SAVE THE DATE: On October 7th in our New York office, Orrick partners will review the SEC’s proposed regulatory framework to prohibit certain conflicts of interest and assess whether the SEC effectively differentiates between legitimate risk mitigation and deceptive practices. We will also consider alternative approaches to manage these conflicts.
On September 19, 2011, a Bank of America shareholder (a profit sharing plan) filed suit in New York Supreme Court against the Bank and certain present and former directors and officers. The suit alleges that Bank of America, while acquiring and securitizing large volumes of mortgage loans, failed to conduct due diligence adequate to ensure the accuracy of the RMBS offering documents. The complaint further alleges that Bank of America included in the securities pools a significant number of mortgages recommended for omission by third-party due diligence providers that Bank of America had retained. Plaintiff seeks unspecified damages for losses in stock value, but the complaint does not cite specific legal causes of action. Complaint.
Sean McKessy, Chief of the SEC’s Office of the Whistleblower, and Mark Cahn, General Counsel for the SEC, recently outlined the Office of the Whistleblower’s activities and priorities in public remarks. For more information, click here.
On August 31, the SEC issued an advance notice of proposed rulemaking on possible amendments to Rule 3a-7 of the Investment Company Act of 1940. Click here to read more.
On September 19, in connection with Rule 17g-7, Fitch published a report describing the representations, warranties and enforcement mechanisms that it typically sees in structured finance transactions. Fitch Release. Fitch Report.

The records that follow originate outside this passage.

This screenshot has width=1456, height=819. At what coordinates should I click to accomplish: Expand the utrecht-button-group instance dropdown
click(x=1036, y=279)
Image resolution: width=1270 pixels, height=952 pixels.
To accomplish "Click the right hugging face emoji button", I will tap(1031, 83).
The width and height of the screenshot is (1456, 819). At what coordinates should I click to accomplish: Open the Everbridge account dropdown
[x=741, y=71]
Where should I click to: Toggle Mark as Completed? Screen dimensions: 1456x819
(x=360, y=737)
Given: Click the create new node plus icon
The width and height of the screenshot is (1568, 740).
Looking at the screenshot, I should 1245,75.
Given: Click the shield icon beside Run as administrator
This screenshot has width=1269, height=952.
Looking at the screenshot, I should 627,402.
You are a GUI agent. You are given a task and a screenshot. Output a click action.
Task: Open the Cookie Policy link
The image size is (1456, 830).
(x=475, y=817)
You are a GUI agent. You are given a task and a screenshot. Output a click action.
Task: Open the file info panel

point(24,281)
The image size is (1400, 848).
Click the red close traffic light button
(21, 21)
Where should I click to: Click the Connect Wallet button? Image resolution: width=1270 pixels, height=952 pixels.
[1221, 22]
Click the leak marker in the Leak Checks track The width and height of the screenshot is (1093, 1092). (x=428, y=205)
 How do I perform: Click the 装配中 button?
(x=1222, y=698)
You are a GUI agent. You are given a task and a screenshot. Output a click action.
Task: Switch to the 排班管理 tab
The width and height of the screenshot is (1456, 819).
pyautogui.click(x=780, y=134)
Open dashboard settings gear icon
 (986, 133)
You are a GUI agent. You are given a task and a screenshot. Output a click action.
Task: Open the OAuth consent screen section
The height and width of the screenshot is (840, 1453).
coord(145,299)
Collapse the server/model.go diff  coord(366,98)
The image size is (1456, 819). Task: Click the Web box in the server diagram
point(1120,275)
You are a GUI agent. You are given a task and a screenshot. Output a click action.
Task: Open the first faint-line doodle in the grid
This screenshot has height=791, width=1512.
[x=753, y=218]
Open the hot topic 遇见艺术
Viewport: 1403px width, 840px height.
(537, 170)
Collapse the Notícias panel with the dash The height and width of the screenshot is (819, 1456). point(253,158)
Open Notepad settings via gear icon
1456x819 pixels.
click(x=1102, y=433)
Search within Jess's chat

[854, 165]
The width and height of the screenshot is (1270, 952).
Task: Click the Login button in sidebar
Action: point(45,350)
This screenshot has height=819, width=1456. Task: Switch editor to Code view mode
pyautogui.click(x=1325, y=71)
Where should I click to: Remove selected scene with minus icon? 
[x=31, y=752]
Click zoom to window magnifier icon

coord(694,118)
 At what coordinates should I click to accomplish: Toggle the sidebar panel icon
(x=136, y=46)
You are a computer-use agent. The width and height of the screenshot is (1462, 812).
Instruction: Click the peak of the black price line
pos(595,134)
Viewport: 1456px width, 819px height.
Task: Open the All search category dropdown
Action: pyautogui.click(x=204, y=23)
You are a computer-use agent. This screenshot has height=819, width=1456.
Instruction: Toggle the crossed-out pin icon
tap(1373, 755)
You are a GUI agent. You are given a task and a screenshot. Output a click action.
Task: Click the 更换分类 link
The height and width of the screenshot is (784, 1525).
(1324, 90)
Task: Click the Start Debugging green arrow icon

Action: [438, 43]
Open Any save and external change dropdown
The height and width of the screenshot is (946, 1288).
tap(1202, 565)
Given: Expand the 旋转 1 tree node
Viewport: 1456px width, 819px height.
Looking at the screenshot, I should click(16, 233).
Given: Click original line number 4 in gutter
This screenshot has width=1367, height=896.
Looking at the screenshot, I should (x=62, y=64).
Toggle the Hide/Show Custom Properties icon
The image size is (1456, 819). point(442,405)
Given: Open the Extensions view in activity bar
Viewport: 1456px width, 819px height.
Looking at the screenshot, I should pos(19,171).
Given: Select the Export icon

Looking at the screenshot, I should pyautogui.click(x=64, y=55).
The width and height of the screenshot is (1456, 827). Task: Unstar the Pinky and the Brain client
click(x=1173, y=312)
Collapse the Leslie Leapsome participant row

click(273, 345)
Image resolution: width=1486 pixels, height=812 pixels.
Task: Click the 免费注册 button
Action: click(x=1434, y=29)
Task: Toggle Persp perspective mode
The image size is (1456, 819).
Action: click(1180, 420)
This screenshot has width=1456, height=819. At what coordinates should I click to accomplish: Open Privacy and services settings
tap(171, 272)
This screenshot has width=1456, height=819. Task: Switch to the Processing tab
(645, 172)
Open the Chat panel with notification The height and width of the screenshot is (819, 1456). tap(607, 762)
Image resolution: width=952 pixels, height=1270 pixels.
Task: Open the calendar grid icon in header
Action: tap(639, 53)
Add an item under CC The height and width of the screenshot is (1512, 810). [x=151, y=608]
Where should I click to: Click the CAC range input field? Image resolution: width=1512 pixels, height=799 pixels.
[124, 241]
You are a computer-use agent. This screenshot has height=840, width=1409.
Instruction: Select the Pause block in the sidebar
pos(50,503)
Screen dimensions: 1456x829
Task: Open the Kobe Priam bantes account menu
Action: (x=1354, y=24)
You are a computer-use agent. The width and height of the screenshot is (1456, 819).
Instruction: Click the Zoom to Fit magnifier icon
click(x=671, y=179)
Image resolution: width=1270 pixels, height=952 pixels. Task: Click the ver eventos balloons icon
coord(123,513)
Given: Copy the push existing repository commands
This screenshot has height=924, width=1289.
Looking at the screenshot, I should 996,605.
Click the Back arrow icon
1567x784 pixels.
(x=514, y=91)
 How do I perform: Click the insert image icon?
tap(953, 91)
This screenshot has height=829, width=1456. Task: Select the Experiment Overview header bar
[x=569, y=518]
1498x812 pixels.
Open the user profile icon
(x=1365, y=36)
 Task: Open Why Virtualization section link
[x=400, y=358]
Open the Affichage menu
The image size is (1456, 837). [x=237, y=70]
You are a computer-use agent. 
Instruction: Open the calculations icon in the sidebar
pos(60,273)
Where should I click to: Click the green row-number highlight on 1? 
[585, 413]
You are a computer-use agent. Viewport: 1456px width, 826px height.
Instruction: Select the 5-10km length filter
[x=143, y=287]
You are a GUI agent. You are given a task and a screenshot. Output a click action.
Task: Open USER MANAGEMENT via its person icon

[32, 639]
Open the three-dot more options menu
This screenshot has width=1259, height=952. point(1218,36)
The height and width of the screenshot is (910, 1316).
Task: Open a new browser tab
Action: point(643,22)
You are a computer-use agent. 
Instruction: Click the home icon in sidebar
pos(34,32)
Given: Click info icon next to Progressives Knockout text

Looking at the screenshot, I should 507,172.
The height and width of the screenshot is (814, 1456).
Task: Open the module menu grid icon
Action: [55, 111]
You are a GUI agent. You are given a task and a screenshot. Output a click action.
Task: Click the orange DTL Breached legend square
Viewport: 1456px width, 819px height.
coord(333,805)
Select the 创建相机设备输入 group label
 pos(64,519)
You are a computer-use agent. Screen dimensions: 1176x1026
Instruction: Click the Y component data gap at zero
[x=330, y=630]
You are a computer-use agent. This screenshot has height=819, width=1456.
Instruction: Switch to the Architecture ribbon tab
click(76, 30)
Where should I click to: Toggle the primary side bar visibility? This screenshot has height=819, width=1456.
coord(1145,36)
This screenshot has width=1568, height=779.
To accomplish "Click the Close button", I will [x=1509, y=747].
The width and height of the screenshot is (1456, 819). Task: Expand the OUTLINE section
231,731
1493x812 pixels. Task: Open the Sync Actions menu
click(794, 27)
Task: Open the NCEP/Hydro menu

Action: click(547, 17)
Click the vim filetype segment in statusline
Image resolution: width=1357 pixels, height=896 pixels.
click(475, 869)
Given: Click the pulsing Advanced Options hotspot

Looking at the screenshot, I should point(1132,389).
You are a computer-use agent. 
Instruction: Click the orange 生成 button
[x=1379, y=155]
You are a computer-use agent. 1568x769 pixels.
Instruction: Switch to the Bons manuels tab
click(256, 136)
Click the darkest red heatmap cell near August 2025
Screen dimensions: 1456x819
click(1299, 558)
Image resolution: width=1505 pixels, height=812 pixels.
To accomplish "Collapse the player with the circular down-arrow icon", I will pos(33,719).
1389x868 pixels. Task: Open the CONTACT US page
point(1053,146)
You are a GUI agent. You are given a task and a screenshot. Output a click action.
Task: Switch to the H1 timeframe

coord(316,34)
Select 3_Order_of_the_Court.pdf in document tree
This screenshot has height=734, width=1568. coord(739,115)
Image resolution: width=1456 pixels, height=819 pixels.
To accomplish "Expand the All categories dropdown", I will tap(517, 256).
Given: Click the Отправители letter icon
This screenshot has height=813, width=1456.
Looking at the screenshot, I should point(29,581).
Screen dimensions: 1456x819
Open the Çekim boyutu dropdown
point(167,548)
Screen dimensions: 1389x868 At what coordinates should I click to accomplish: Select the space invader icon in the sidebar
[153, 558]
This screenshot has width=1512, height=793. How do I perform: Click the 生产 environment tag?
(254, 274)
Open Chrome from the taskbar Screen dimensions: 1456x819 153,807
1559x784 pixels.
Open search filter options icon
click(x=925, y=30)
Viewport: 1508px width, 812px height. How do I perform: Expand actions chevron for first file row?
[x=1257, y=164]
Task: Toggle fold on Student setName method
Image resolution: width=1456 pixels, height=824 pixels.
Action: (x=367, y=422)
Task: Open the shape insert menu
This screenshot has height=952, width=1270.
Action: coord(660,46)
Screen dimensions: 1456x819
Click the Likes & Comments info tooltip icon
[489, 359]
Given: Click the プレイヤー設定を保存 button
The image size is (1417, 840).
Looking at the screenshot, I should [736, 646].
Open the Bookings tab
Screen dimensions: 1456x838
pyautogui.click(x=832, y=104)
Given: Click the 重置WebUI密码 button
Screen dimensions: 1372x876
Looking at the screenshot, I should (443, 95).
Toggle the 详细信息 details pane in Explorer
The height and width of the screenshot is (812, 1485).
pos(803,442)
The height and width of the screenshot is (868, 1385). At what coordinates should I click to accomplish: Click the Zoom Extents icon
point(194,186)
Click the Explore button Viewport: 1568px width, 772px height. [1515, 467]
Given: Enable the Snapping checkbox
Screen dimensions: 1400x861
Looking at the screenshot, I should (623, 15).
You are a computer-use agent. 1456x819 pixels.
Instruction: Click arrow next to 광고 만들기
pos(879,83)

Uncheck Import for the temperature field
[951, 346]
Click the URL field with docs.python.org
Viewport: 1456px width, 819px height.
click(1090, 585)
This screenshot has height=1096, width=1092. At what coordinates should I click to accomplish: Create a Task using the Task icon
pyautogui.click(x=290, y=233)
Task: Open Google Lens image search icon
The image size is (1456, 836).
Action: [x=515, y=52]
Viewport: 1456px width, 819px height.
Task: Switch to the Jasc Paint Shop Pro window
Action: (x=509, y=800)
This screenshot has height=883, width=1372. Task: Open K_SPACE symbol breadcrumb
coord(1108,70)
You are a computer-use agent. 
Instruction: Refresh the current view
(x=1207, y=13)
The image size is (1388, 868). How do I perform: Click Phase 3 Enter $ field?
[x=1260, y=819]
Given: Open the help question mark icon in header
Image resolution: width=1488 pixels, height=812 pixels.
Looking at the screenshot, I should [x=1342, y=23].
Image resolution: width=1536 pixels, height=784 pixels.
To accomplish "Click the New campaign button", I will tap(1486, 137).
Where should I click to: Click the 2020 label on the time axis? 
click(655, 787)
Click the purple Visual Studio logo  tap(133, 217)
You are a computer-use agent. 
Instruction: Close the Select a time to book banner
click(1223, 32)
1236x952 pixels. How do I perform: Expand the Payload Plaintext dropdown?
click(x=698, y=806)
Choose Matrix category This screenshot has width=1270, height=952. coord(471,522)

On September 22, Fitch updated its master criteria report covering the global insurance industry. Fitch Release.
On September 19, Moody’s published its approach to rating vacation timeshare loan securitizations. Moody’s Release.
Note: Free registration is required for Fitch and Moody’s releases and reports.
On September 16, the CFTC provided temporary relief from regulations mandating large trader reporting of physical commodity swaps, the effective date of which was September 20. Reflief is provided from reporting, as long as parties make a good faith attempt to comply with the reporting requirements, until November 12 for cleared swaps and January 20, 2012 for uncleared swaps. CFTC Release. CFTC Final Rule.
On September 19, the SEC issued proposed Rule 127B, as required under Section 621of the Dodd-Frank Act, to prohibit material conflicts of interest in connection with ABS transactions. Under the proposed rule, entities that package and sell ABS would be prohibited from engaging in transactions that would involve or result in a material conflict of interest with respect to any investor in the ABS. The prohibition would end one year after the first closing date of the ABS sale. Comments to the proposed rule must be submitted by December 19. SEC Release. Proposed Rule.
On September 20, the United States District Court for the Southern District of New York granted BNY Corporate Trustee Services Limited leave to appeal the bankruptcy court’s decision in the Lehman “Dante” matter. In its January decision, the bankruptcy court had voided certain document provisions providing for the subordination of a swap counterparty’s rights to an early termination payment when the swap counterparty or one of its close affiliates went into bankruptcy. Court Decision.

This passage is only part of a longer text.